Count up the lines below where the word "Open" shows up, and respond with the number alone.

• _Dataset entries_:
/---

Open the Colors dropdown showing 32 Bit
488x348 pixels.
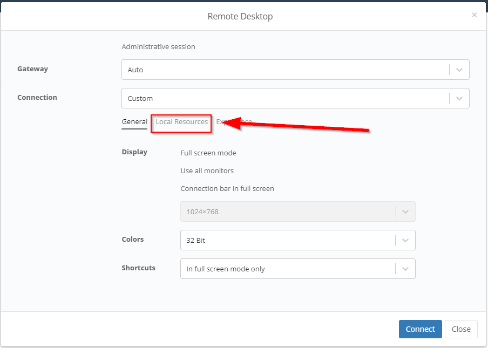click(x=297, y=240)
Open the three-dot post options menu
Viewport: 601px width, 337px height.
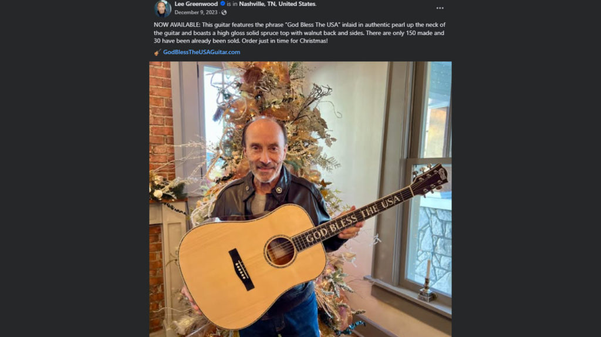pyautogui.click(x=440, y=8)
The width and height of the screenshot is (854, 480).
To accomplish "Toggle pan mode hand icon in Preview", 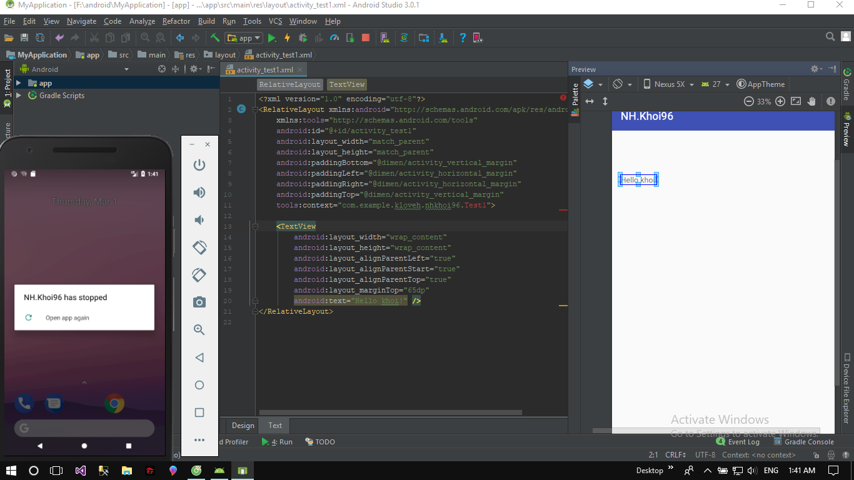I will point(812,101).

\---

• _Reply to the exercise_: 2